Après une heure à suer dans le trafic chaotique du centre-ville, j'arrive à l'aéroport et je demande à David, le chauffeur de taxi, de m'attendre.

«Ça ne devrait pas être trop long.»

Un gardien m'indique la direction du comptoir de dédouanement, situé derrière les portes des arrivées. Après avoir montré patte blanche et laissé mon passeport en gage au gardien, je me rends au comptoir en question. Un homme saisit ma pile de papiers, entre les données dans son ordinateur et me dit, sans relief aucun :

«Donne-moi 15 681 birrs et 33 cents.

— Allo?!»

Au taux de change de 9 birrs pour 1 $, ça représente l'équivalent de presque 2000 $!

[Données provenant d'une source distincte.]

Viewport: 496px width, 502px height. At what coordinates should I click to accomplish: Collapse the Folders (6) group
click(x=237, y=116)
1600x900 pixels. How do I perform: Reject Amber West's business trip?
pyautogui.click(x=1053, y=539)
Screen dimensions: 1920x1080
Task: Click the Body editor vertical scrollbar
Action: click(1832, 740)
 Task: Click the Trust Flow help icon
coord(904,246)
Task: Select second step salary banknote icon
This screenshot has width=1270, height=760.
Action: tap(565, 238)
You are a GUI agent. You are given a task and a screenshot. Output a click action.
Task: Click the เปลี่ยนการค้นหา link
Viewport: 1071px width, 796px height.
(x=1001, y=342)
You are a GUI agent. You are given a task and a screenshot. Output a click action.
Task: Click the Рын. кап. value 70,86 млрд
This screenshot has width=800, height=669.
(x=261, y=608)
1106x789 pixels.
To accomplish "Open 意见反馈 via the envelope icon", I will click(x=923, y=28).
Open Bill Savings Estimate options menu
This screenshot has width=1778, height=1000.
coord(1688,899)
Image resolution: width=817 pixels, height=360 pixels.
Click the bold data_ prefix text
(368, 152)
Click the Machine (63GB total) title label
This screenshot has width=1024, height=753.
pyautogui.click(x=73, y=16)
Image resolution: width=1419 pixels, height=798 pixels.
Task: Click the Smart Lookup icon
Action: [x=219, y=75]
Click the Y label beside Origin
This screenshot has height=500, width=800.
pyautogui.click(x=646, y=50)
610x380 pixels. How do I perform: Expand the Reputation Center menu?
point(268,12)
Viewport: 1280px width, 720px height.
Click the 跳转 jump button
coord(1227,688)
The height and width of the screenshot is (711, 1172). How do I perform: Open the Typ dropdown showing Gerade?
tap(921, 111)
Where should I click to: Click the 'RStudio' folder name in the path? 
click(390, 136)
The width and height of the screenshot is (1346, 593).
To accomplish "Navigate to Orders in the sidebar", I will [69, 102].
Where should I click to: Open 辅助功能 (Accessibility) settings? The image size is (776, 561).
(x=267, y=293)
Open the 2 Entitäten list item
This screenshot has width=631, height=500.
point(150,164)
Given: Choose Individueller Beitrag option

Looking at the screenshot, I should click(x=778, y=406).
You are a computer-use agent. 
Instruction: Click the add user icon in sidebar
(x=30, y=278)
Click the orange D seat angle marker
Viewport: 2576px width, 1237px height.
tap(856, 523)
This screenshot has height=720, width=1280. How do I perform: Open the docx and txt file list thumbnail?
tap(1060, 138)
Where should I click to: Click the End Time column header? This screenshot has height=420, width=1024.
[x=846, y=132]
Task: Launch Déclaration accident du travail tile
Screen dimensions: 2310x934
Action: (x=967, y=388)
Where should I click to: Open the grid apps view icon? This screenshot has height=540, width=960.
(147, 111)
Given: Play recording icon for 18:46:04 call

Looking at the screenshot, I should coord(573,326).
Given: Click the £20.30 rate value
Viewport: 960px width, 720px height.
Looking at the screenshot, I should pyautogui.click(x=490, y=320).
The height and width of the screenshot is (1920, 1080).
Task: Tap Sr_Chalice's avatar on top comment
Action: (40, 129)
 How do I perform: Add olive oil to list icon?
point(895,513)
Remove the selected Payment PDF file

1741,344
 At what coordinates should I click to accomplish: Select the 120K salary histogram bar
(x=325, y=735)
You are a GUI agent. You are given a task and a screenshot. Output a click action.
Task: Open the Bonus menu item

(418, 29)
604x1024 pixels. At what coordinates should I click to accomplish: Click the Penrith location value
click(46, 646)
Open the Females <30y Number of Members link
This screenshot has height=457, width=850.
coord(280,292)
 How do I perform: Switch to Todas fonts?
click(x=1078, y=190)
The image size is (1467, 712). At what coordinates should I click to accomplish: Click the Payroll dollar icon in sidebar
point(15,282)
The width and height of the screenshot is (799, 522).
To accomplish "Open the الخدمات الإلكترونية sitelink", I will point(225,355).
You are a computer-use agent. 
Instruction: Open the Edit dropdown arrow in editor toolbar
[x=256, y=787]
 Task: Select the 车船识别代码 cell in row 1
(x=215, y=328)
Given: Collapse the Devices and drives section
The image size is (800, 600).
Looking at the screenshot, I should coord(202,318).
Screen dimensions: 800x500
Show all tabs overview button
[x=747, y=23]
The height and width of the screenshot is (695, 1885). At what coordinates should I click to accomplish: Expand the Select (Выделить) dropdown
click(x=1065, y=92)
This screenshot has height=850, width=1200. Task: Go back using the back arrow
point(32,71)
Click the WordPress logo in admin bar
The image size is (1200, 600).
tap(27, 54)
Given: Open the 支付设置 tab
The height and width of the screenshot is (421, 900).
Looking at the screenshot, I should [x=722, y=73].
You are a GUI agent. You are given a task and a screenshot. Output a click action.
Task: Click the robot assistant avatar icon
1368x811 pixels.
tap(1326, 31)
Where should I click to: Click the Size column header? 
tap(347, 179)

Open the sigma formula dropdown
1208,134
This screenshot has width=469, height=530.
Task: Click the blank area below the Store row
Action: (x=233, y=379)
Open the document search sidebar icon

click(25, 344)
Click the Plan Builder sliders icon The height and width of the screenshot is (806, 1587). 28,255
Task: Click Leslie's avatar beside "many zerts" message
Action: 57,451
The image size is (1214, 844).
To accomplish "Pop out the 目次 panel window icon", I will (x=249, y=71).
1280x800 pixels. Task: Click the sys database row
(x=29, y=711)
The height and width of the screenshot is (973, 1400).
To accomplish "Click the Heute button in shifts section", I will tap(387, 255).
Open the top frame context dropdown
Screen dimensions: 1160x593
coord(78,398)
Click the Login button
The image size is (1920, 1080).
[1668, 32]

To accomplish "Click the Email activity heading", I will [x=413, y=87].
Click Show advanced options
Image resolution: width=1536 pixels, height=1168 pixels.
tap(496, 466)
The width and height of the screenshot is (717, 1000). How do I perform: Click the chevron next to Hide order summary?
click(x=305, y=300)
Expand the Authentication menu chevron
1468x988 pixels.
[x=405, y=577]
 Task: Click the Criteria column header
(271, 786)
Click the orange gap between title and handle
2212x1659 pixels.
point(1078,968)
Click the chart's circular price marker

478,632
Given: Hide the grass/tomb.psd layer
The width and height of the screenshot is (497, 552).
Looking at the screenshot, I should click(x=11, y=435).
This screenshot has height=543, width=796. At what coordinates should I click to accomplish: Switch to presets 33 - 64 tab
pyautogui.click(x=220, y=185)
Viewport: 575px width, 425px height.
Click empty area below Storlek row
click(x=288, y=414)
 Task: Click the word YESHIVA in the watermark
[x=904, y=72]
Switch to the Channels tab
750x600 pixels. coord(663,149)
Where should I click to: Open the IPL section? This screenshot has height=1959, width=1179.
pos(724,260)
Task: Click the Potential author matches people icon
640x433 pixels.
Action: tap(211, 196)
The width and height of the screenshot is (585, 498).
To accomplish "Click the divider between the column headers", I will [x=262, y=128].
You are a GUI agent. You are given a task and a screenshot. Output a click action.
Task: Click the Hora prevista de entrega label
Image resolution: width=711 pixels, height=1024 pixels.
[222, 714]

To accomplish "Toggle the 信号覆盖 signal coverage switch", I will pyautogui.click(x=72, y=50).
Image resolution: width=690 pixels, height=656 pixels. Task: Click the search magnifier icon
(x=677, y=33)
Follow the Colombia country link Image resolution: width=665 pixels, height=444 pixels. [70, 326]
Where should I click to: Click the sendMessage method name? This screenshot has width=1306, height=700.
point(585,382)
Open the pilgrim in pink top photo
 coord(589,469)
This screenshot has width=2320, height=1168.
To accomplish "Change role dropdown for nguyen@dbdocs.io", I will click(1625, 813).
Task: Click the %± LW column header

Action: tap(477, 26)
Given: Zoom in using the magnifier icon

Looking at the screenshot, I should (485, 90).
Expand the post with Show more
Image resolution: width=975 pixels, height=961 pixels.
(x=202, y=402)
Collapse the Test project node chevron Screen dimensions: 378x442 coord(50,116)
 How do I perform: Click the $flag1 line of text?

«Et pourquoi est-ce que je devrais vous donner 15 681 birrs?

— 15 681 et 33 cents.

— D'accord, j'ai compris ce bout-là : mais j'aimerais connaître la raison pour laquelle je dois payer pour un paquet qu'on a déjà payé pour expédier!

— C'est la taxe sur la valeur de l'équipement, monsieur.»

Je fais un calcul rapide.

— Soixante pour cent de taxes?!?

Je comprends le problème. C'est considéré comme de l'importation! Et on le surtaxe pour éviter le marché noir... Derrière moi, les gens commencent à s'impatienter. Mais j'ai pas dit mon dernier mot. Je ne payerai pas, et je ne partirai pas d'ici sans ma caméra!

«Monsieur, c'est ridicule : c'est MA caméra! Je ne vais pas la vendre! Je dois quitter le pays dans deux semaines et je l'amène avec moi, alors, il est où le problème?

— Dans ce cas, si vous quittez le pays, vous pouvez laisser un dépôt aujourd'hui et le reprendre au sortir d'Éthiopie.»

Fiou! Je respire.

«Et c'est combien le dépôt?

— 15 681 birrs et 33 cents.»

On n'en sort pas...

«Vous devez payer la dame au comptoir suivant.»

Évidemment, il s'agit du comptoir où se trouve une file d'à peu près 350 personnes.

«Prenez-vous Visa?

— Non. À la banque Dashen de l'aéroport, on accepte la carte de crédit.»

Après trois tentatives infructueuses, «communication problems, sir», on réussit à retirer le montant. Je souffle. Le plus gros billet ici est un 10 $, imaginez la pile! Avant de me remettre l'argent, la caissière me demande :

«Avez-vous votre passeport?

— Euh... Je l'ai laissé au gardien à la porte.

— Désolé. Je dois faire une photocopie de votre passeport.»

Je cours a l'entrée, je sors de l'espace des arrivées et je ne vois mon gardien nulle part. Merde! Je rentre, et on m'intercepte aussitôt.

«Passeport, s'il vous plaît.

— Ah! Justement je cherche l'autre gardien qui était ici il y a une heure. C'est lui qui a mon passeport.

— Il est aux carrousels, à l'intérieur.

— D'accord, merci.»

Je rentre. Il m'arrête.

«Stop. Vous ne pouvez pas entrer ici sans passeport.»

J'arrive au comptoir de la dame, qui s'est libéré depuis l'heure et demie que je couraille. All right! Les astres s'alignent. Je dois être bien luné, finalement.

«Bonjour madame! Voici 15 681 birrs et 33 sous.

— Nous n'acceptons pas l'argent liquide pour un montant excédant 10 000 birrs. Vous devez produire un CPO.»

Je rigole. Je crois que c'est une blague.

«Un CPO? Comme dans Star Wars?

— Comme dans Cash Payment Order. Disponible à la banque. Au centre-ville.»

Attendez-vous à quelque chose de rough, samedi prochain.